Whenever one steps into a new place, exchange is inevitable. Usually the first thing exchanged is greeting, and then introduction. Introductions often include one’s name, one’s home, and, as a student, one’s academic and vocational interests. Then, if the setting is formal, gifts may be exchanged.
Over the course of a stay—in a country, in a city, in a home, in a group or community—exchanges become personal and often very challenging.
This past month in India has been the most radical displacement of my life. My country changed, the predominant culture changed, my current home has changed, and my core communities have changed. Because of this, I, and all the members of the Bridge Year India group, have been running a relentless gauntlet of exchange, and, throughout the process, have been continuously reflecting on other sorts of exchanges—market, government, ecology, culture.
India hit me like a hammer to the face. From the getgo, our group dove into deep exchanges about our deeply-held beliefs while our instructors peppered us with media—essays and videos mostly—that challenged (what seemed like) everything we’ve ever thought. Those initial exchanges were hard. Moreover, we were moving from place to place in Uttarakhand throughout the first month and having to articulate who we were to new people each and every day. The exchanges we were having forced me to be deeply introspective and really consider who I was and what the world around me really was.
While in the Himalayan village of Sarmoli, some high peaks of the Garhwal Region towered above us: Nanda Devi, Kamet, Makut Parbat, Abi Gamin, Mana. We were in the foothills, but still at an elevation of approximately 8,000 feet. An ecosystem of incredible biodiversity thrived all around us. Our discussions for this week tended to focus on the exchanges taking place in and with the ecosystem: mutual relationships between organisms, the exchanges of nutrients and minerals, geographical exchange, humans mining the ecosystem for resources and living in the ecosystem. During this week, exchange really took on new, concrete meanings for me. I began to see how people interact with the natural world with every breath (quite literally). We also began to discuss how certain aspects of human development practices, consumerism, and urbanization just take and take and take raw resources from the natural world, giving back refuse and waste. In our discussions, “economy” began to mean more than monetary value and the exchange of products.
While we were living in Sarmoli, we spent an afternoon exchanging culture with some of the village women at a small gathering. We had been living with the village families, and we were invited to introduce them, and they us, to everyone else. Then we were given food, and we ate puri and a chickpea dish off of banana leaves. After we ate, the women began singing and dancing and inviting us to join a circle call-and-response dance around a central drummer. We danced and sang (or hummed), and felt richer because of their gift of song. Our group then gave as we had been given, sharing a mashup of American pop songs and a dance to “Cotton-Eyed Joe.” Through it all, we and the villagers shared smiles and laughs, which was perhaps the greatest exchange.
All of our relationships are exchanges, each and every minute. Many exchanges are benign, like swapping greetings with a passerby on the street. Many, however, are inequitable and destructive, resulting in social injustice or ruined land.
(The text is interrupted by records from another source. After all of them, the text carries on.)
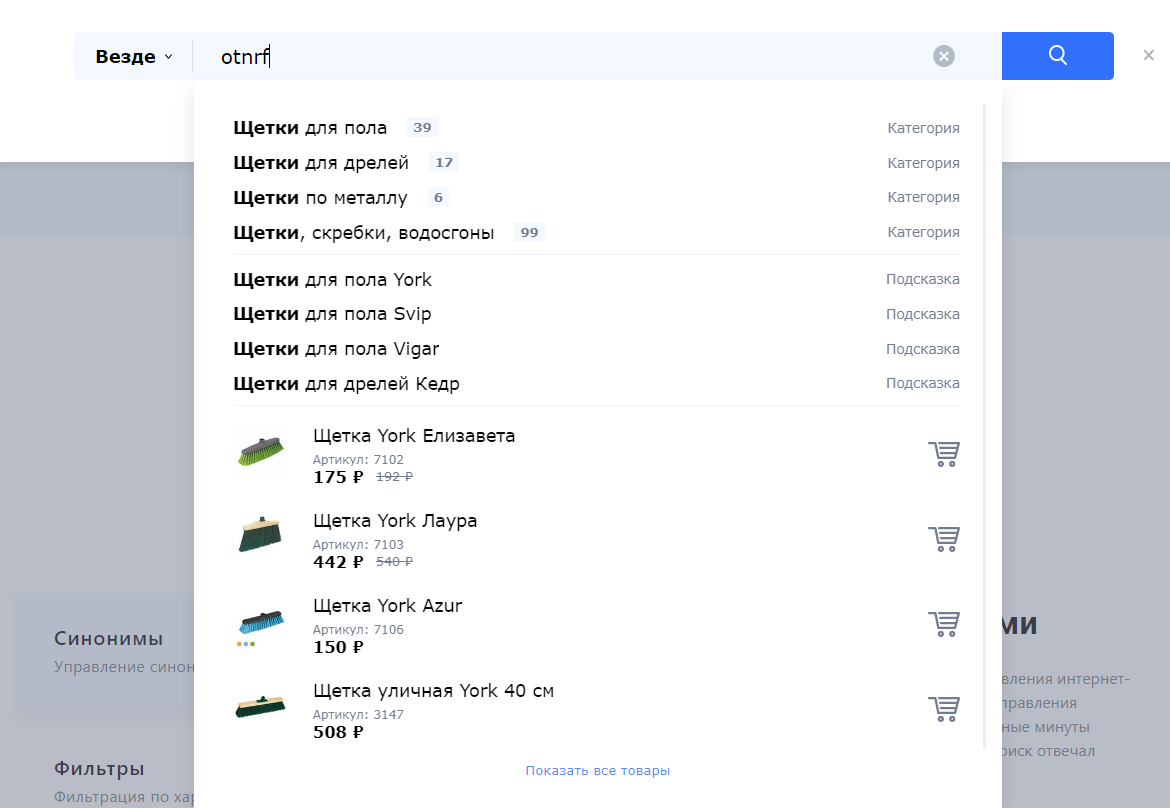This screenshot has height=808, width=1170.
Task: Add Щетка York Лаура to cart
Action: [x=943, y=539]
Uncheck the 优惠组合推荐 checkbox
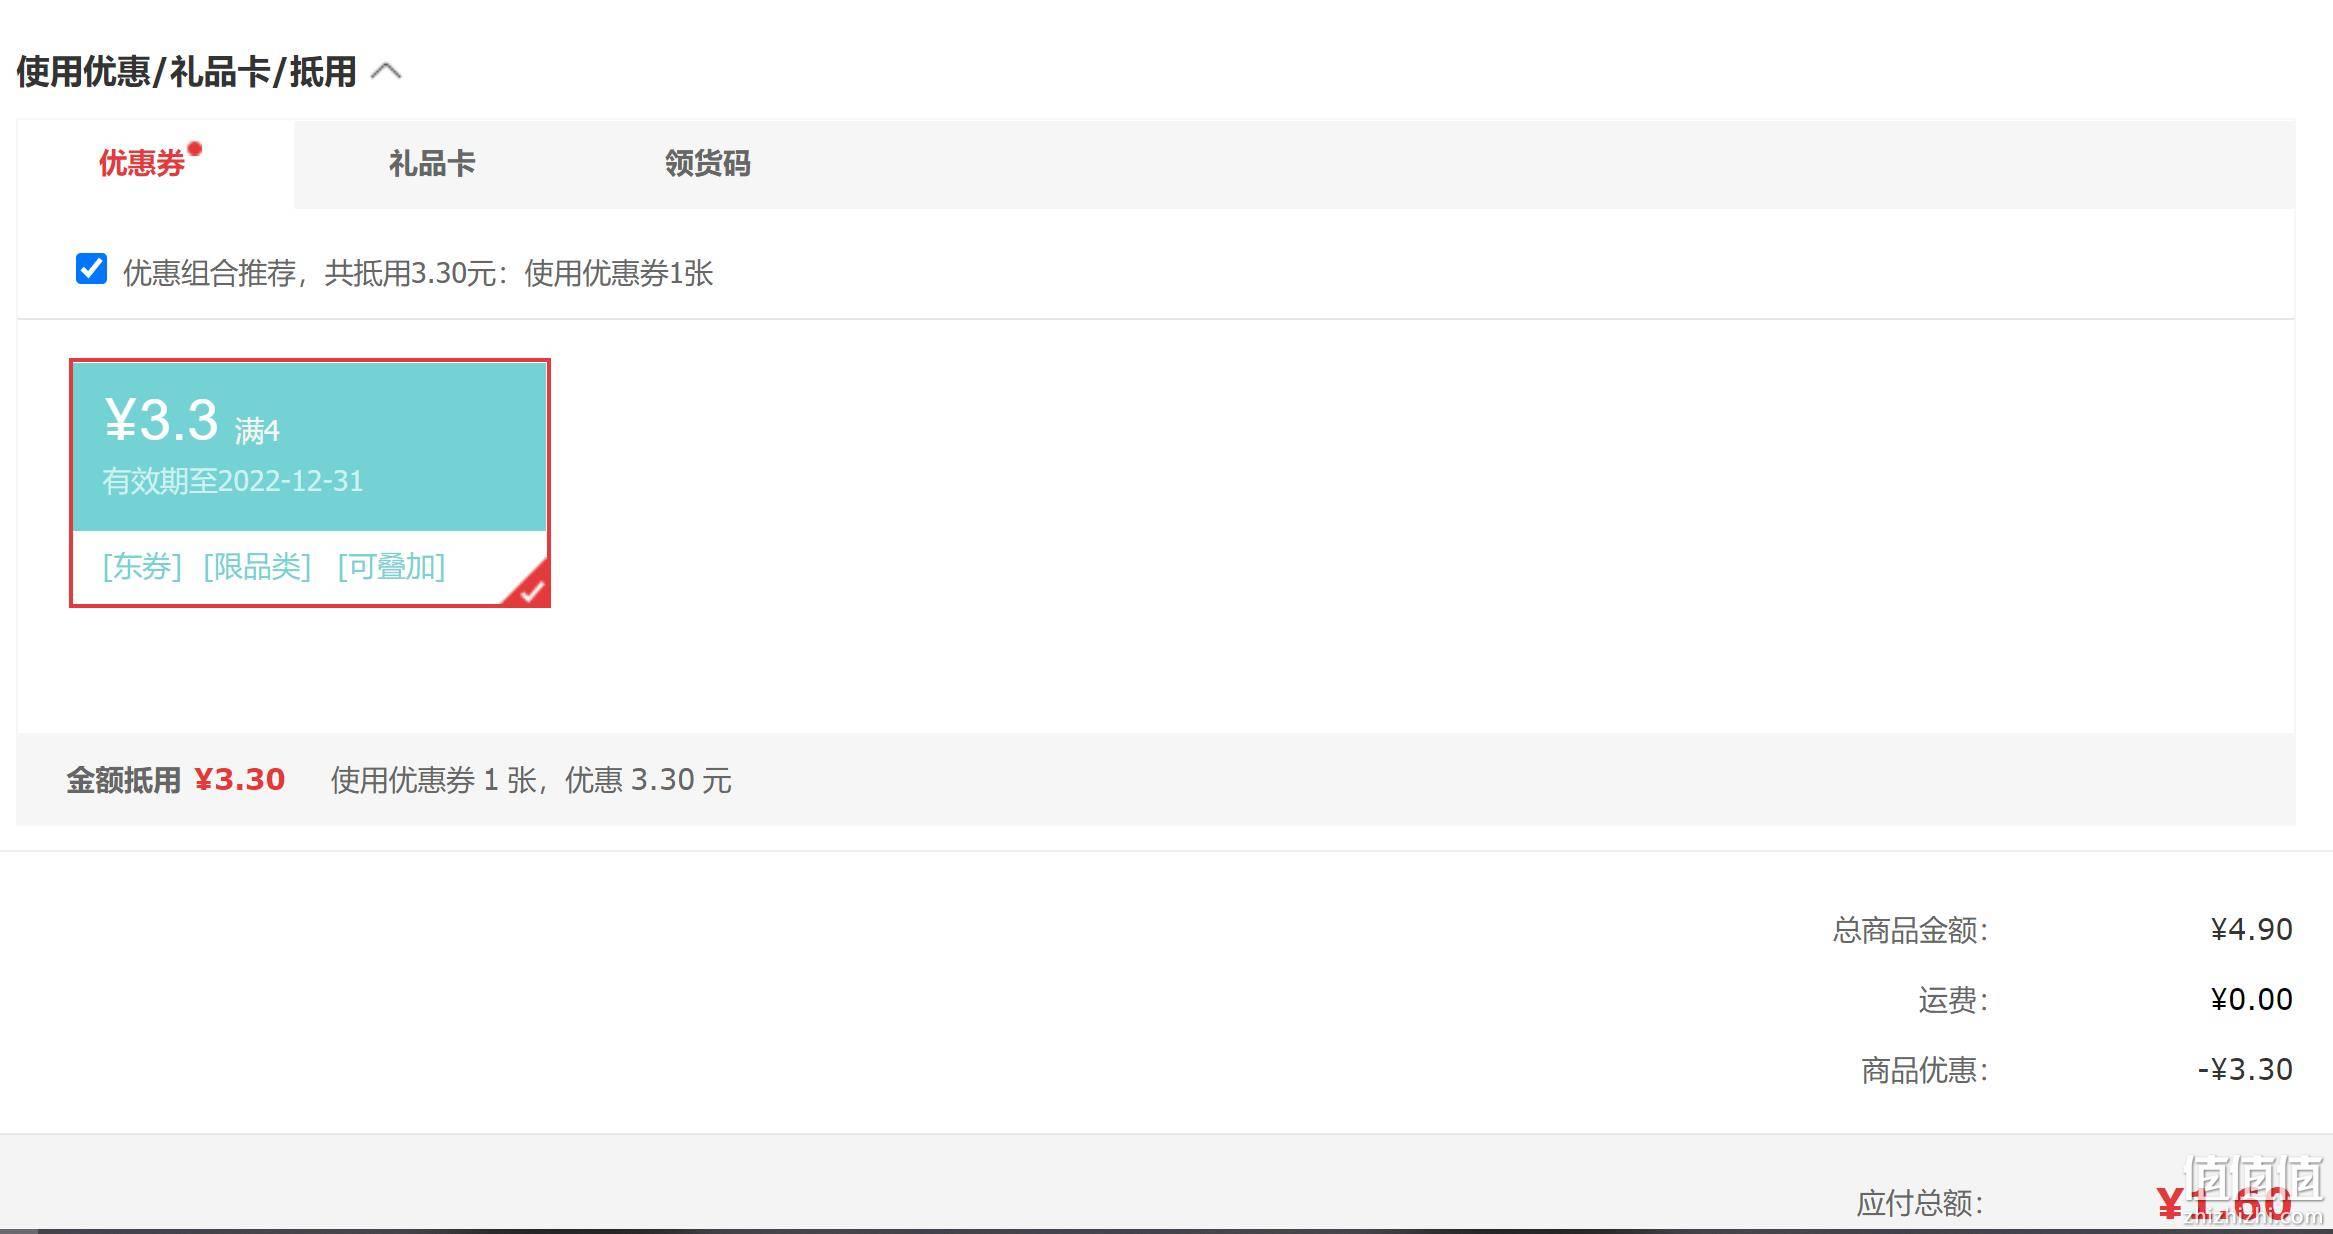 (91, 268)

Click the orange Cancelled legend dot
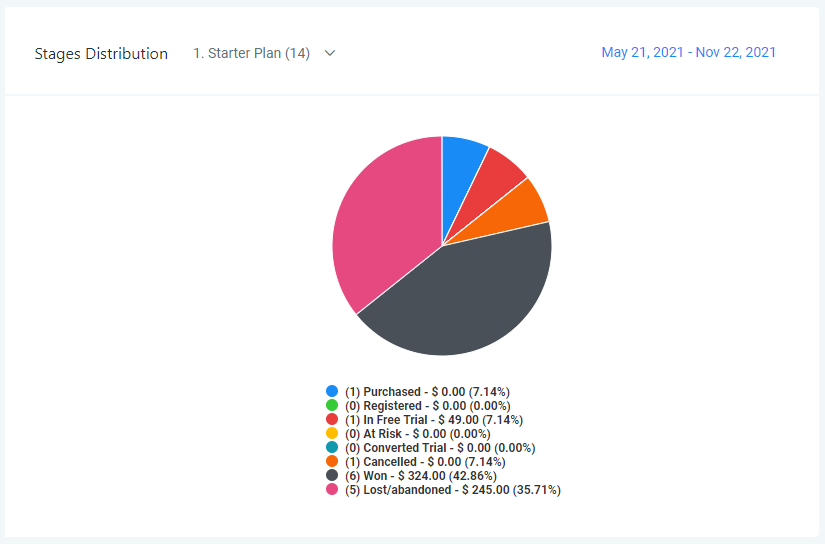pyautogui.click(x=332, y=462)
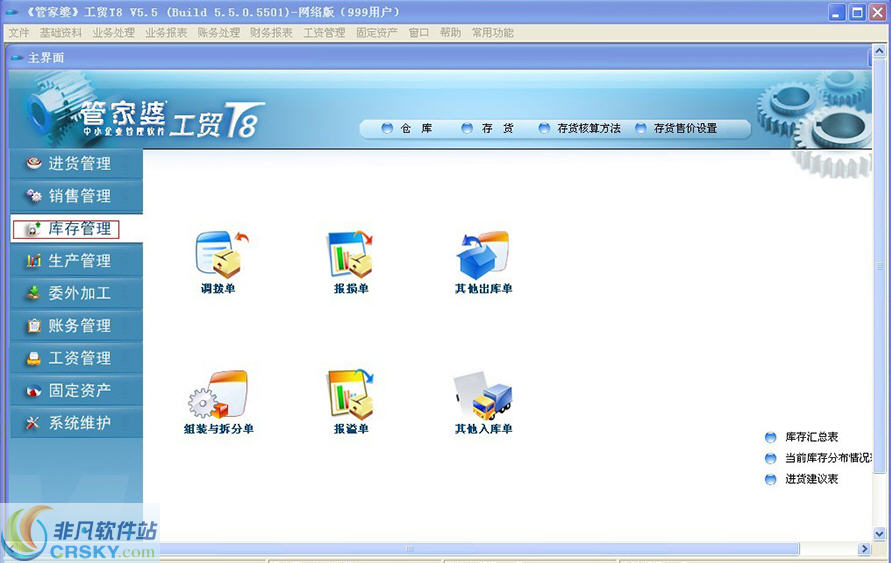This screenshot has width=891, height=563.
Task: Open 系统维护 in the sidebar
Action: pos(78,423)
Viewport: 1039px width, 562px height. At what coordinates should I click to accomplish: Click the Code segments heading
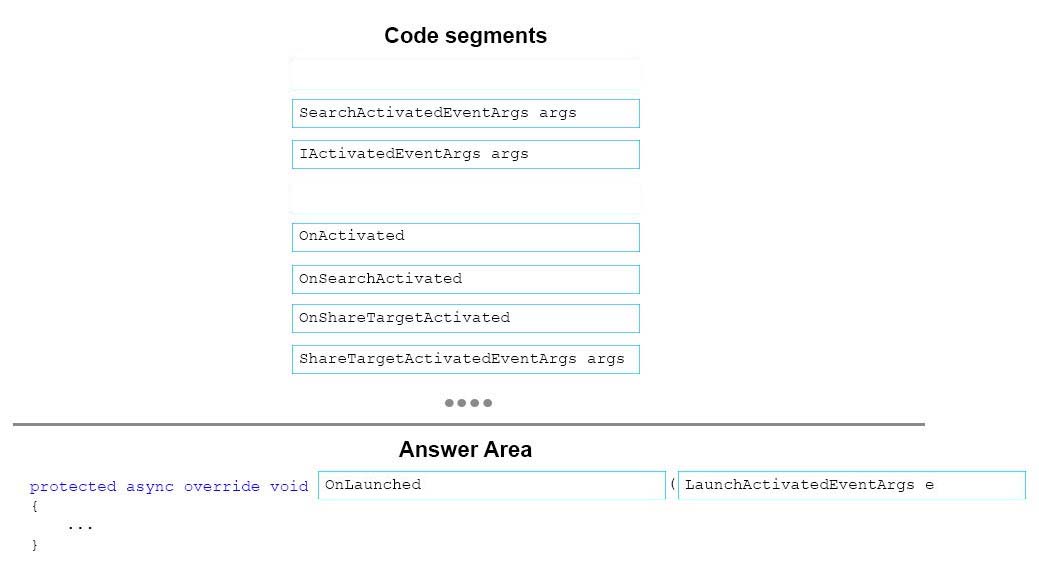coord(466,36)
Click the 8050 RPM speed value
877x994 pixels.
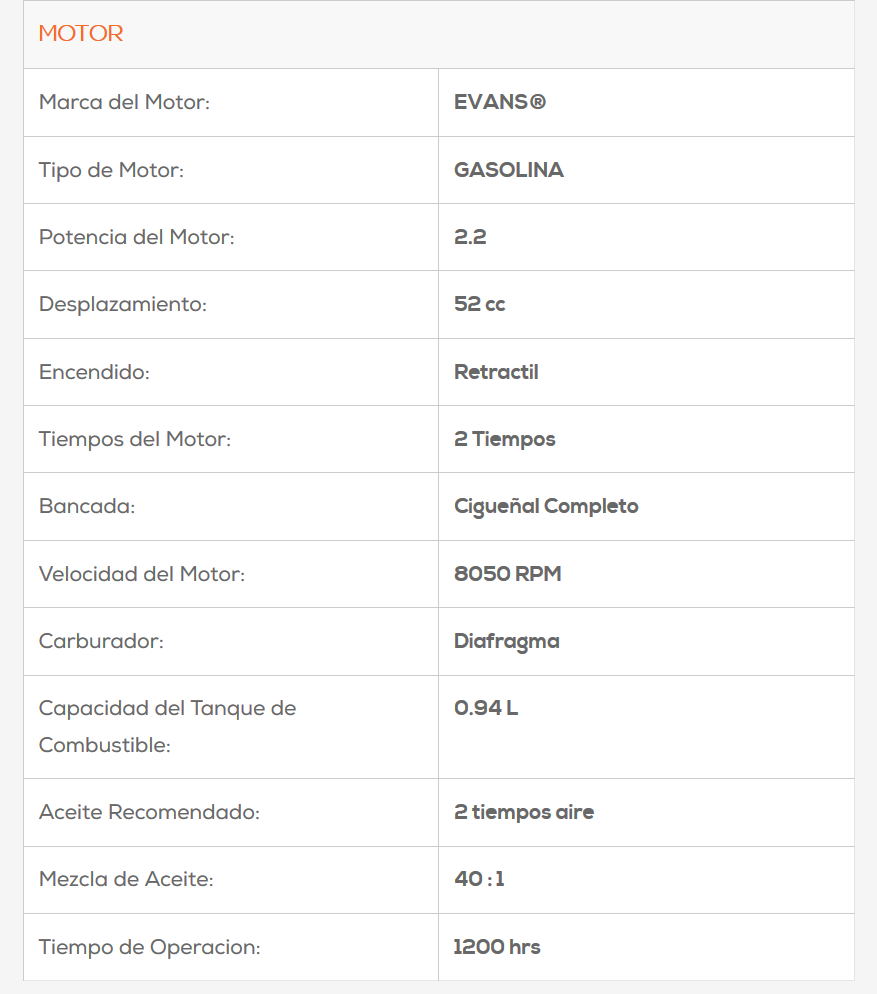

We’ve been learning about, and attempting to see and understand, both these simple human exchanges and the wide-ranging, complex, and often oppressive systemic exchanges in the world all around us. In India, it’s a common thing to see the super-rich and super-poor rubbing shoulders on the streets, and behind the socio-economic backdrop there are systems—consumer cultures, corporations, and deep wrongdoing—that deepen human suffering. It has been a hard thing to reflect on how my own consumer habits of taking, using, and throwing away may have contributed to unjust working conditions, unlivable wages, the destruction of land and natural resources, and the buildup of waste. Have all of my exchanges been equitable and beneficial to others? Have the majority of them been so? Probably not.
Exchange is a complicated thing. As I continue living in India, and now with a long-term homestay family, rooted in Banaras, I will have countless exchanges with the people all around me. I see the rickshaw drivers, and they see me. I see the storekeepers, and they see me. I see those who beg in the street, and they see me. I see the wealthy, and they see me, and I realize I have always lived as wealthy. How can I care for those around me? I must learn to love. I must be wise. I must be compassionate. Every step I take, every decision I make, and every word I say has consequences. I must learn to use these hands to bring joy into lives, to fight social injustice, and to restore ravaged earth.
To become better at doing this, we need to have a better understanding and mindfulness of our daily lives as systems of exchange, living and sharing our life with others. My actions have consequences outside myself, and yours do too. In crowded, bustling, ancient, colorful, beautiful, dirty, loud, choking, and inspiring Banaras, I will exchange many things with many people. May these exchanges be equitable. May yours be too.